1) Confessions delimit church power. …This is what stops churches from becoming cults: clear and open statements about where church authority begins and ends, connected to transparent processes of exercising that authority.
2) Confessions offer succinct summaries of the faith. The church with a good confession and a good catechism has a ready-made pedagogical tool for instilling the truth into its people.
3) Confessions highlight that which is of importance.

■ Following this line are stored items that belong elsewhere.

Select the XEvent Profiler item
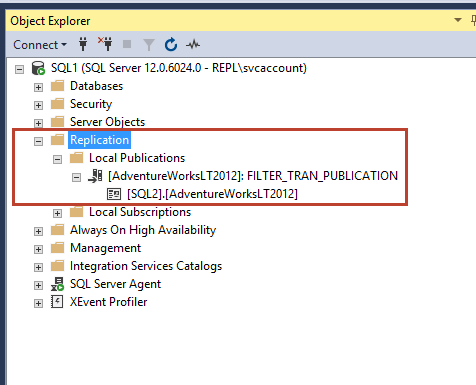This screenshot has width=476, height=385. [108, 302]
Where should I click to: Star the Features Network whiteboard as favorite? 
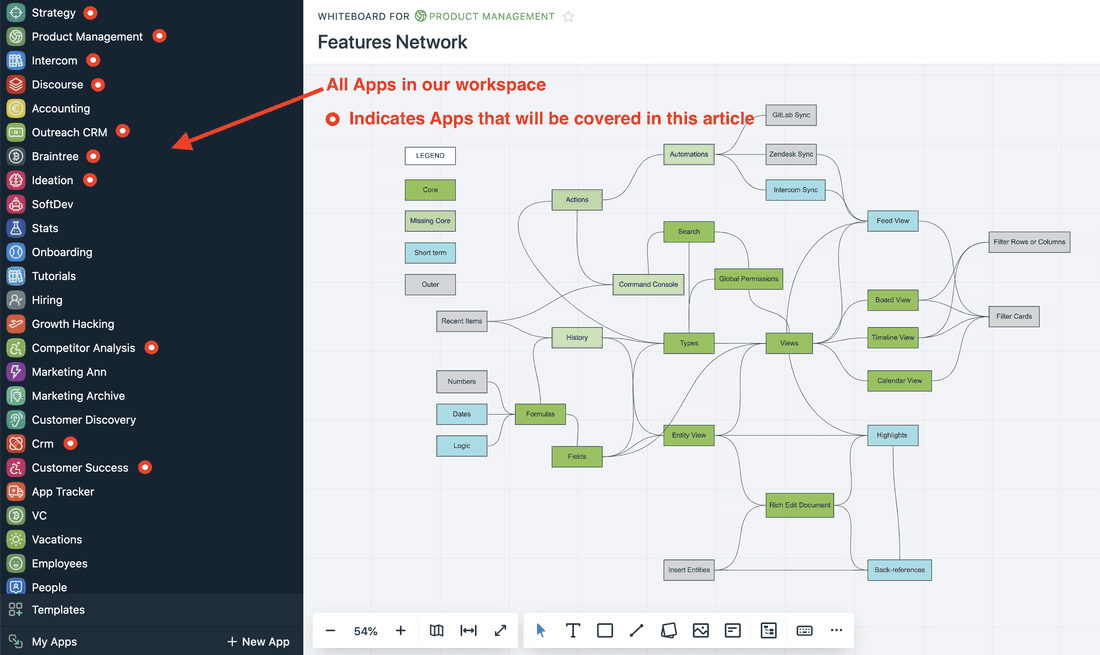pyautogui.click(x=569, y=17)
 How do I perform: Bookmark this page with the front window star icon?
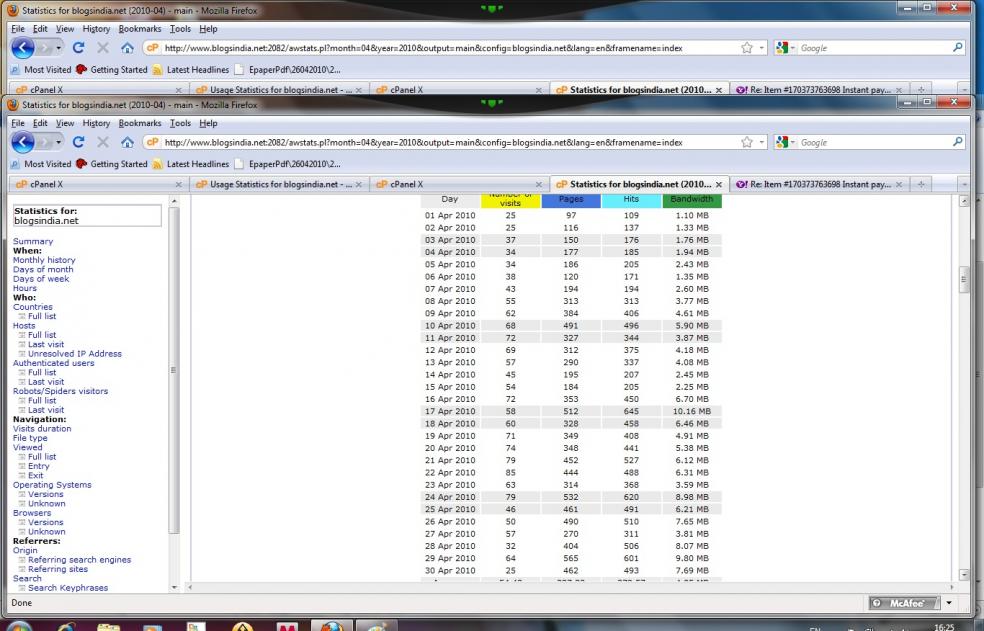pyautogui.click(x=747, y=143)
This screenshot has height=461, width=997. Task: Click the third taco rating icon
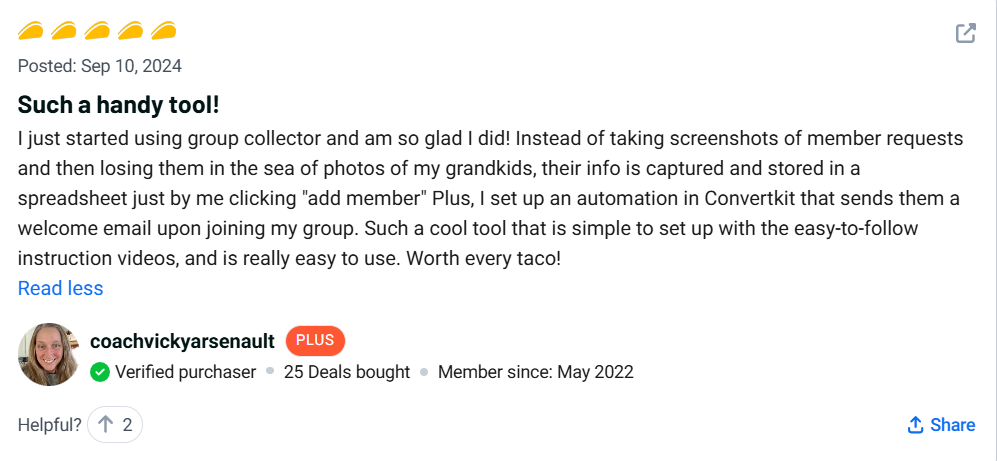click(97, 30)
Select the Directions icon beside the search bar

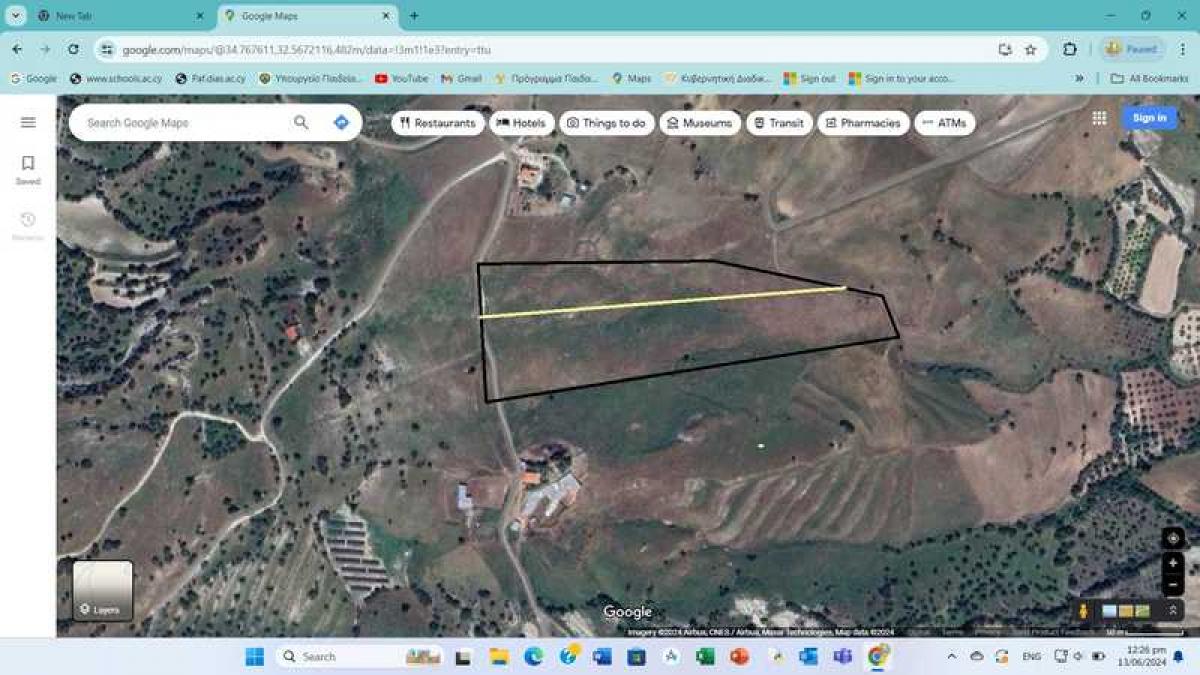[339, 122]
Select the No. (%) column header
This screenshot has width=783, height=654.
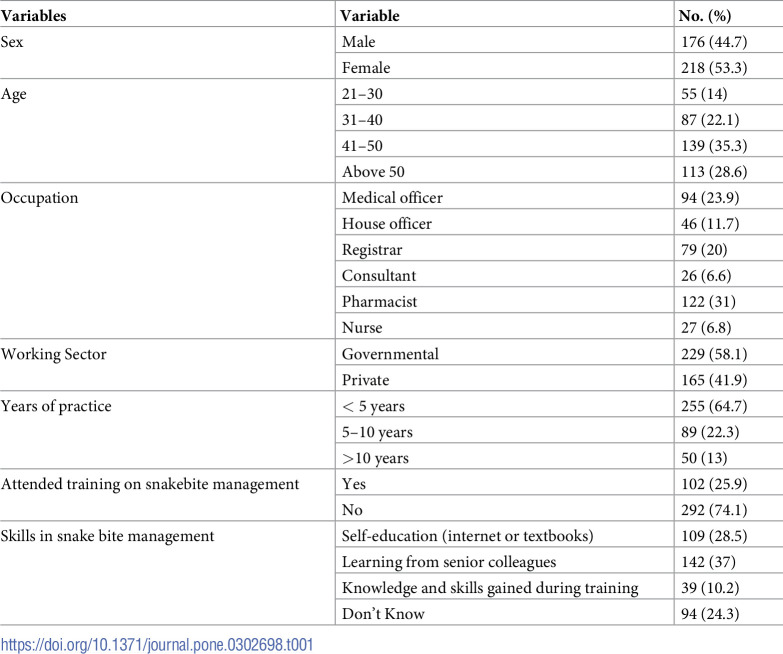tap(705, 16)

A good, elaborate confession provides the church…with a fine resource for teaching the people about what really matters and why.
4) Confessions relativize the present and connect us to the past. …The use of creeds and confessions is one intentional means of connecting ourselves to the past, of identifying with the church of previous ages, and thereby of relativizing our own significance in the grand scheme of things.
5) Confessions fulfill a vital part of Paul’s plan for the post-apostolic church. …Without a ‘form of sound words,’ [the church] would drift from her theological moorings, losing touch with her past and with other congregations in the present. A ‘form of sound words,’ a confession, [is] crucial for maintaining both continuity with the apostles and unity among the Christians in the present.
These are five (edited) points of seven found in Carl Truman’s helpful little pamphlet, Why Christians Need Confessions. If you’re in a Reformed and confessional church, this pamphlet is a good one to buy in bulk (for a discount!) and hand out to visitors wondering “Why confessions?” Or, if you yourself are not convinced that confessions are a blessing, I recommend Trueman’s book length discussion of this topic: The Creedal Imperative. Confessions aren’t an unbiblical “paper pope;” they are a way for churches to stay biblically sound in an age where truth is not prized.